* Material shown
* start *

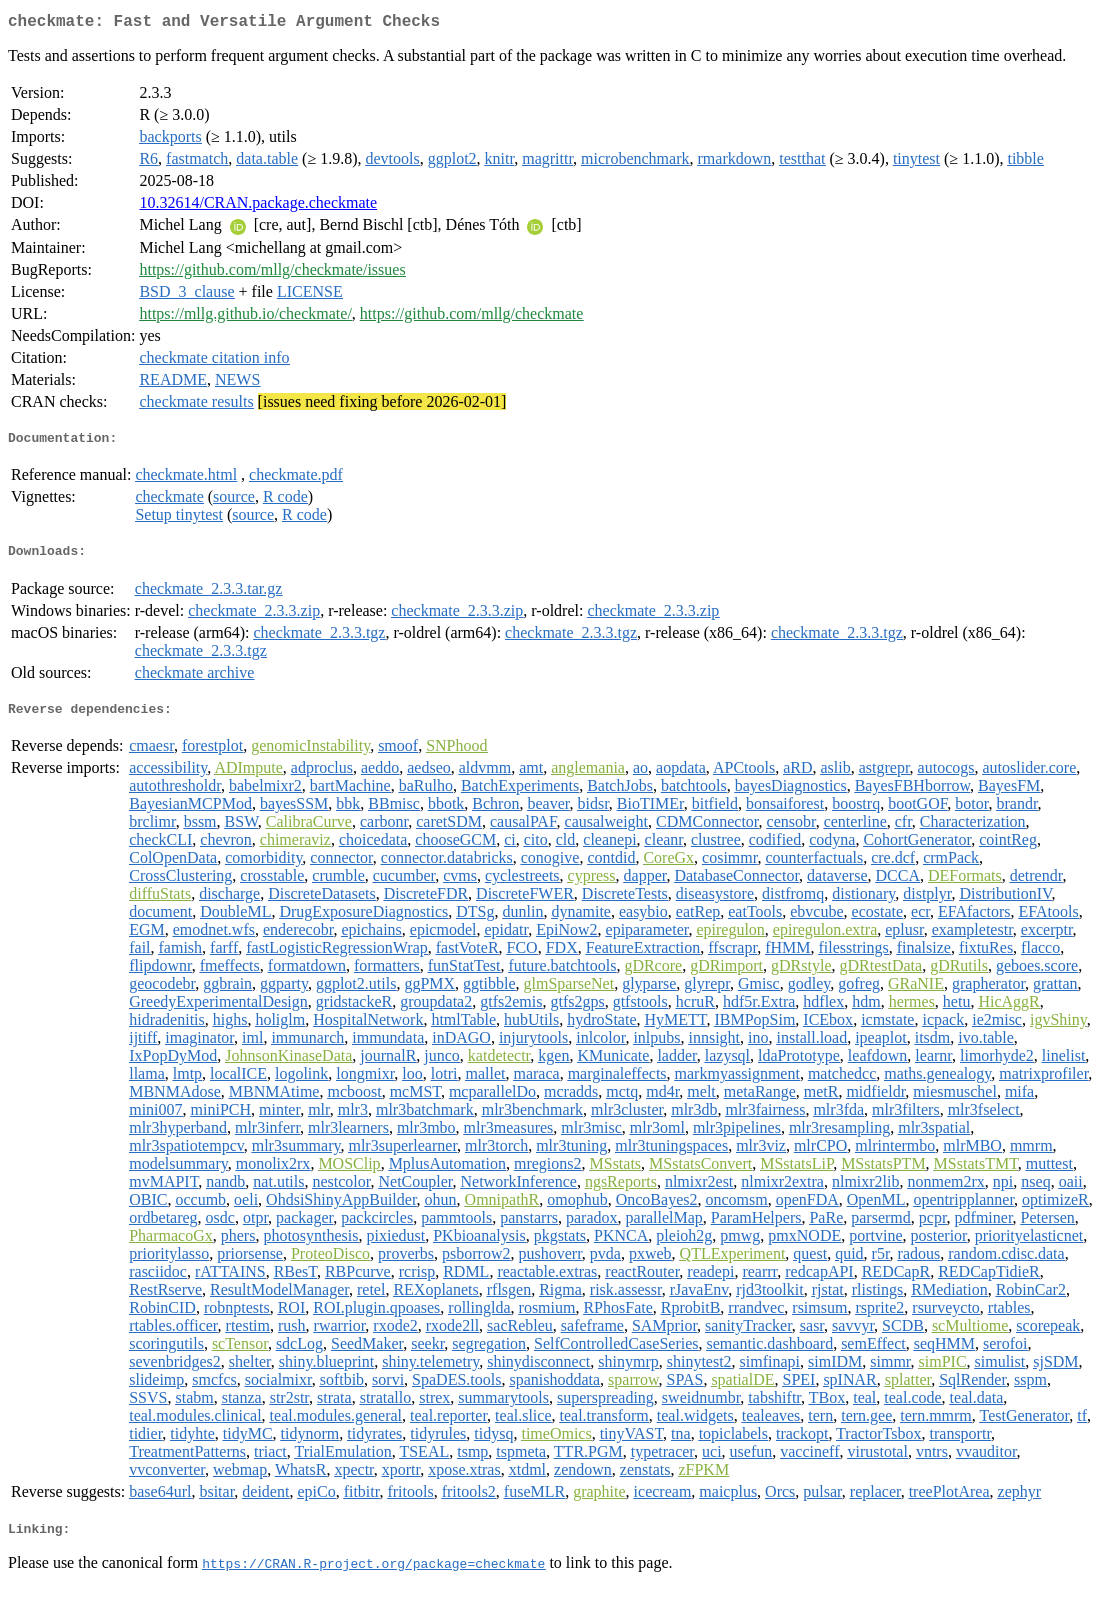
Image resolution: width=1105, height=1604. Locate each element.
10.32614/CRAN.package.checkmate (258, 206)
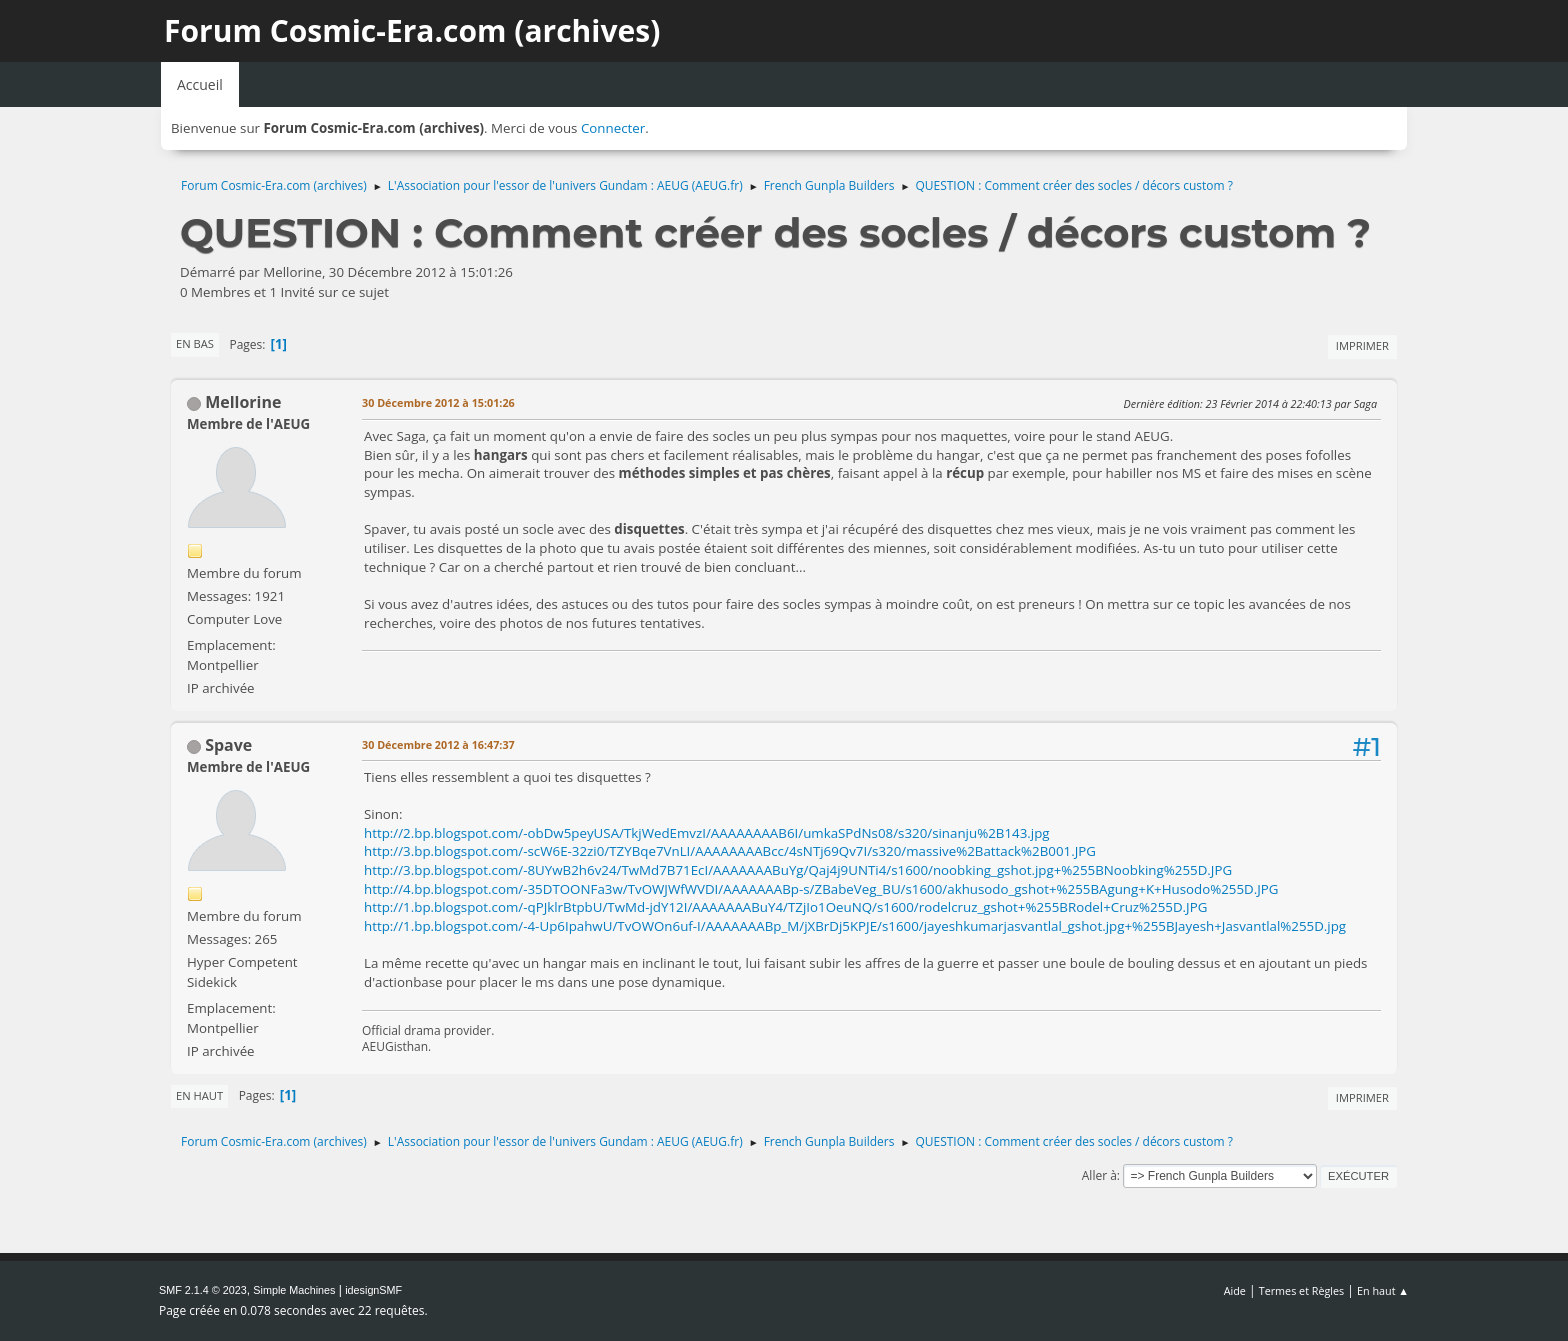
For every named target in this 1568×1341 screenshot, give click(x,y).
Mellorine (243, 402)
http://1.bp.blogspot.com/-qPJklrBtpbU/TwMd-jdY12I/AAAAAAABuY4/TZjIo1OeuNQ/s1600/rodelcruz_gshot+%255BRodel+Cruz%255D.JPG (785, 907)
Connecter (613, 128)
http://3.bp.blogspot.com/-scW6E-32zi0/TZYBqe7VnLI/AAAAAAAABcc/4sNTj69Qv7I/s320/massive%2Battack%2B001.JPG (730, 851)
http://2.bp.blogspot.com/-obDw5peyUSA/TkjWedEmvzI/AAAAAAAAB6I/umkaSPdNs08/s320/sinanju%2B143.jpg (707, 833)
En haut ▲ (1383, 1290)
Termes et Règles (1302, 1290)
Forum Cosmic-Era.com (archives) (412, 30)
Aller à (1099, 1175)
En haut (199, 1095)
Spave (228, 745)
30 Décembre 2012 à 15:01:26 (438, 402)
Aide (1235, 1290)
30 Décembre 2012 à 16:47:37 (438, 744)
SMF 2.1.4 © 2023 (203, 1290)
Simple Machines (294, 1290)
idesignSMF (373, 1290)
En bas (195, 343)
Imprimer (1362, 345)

* end *

Copy the material from the line containing "30 Décembre 2012 à 15:01:26 (438, 402)" up to and including its final line, putting "Print" in place of "Imprimer" and leaving everything else as it stands.

* The reply
30 Décembre 2012 à 15:01:26 (438, 402)
Aide (1235, 1290)
30 Décembre 2012 à 16:47:37 (438, 744)
SMF 2.1.4 © 2023 (203, 1290)
Simple Machines (294, 1290)
idesignSMF (373, 1290)
En bas (195, 343)
Print (1362, 345)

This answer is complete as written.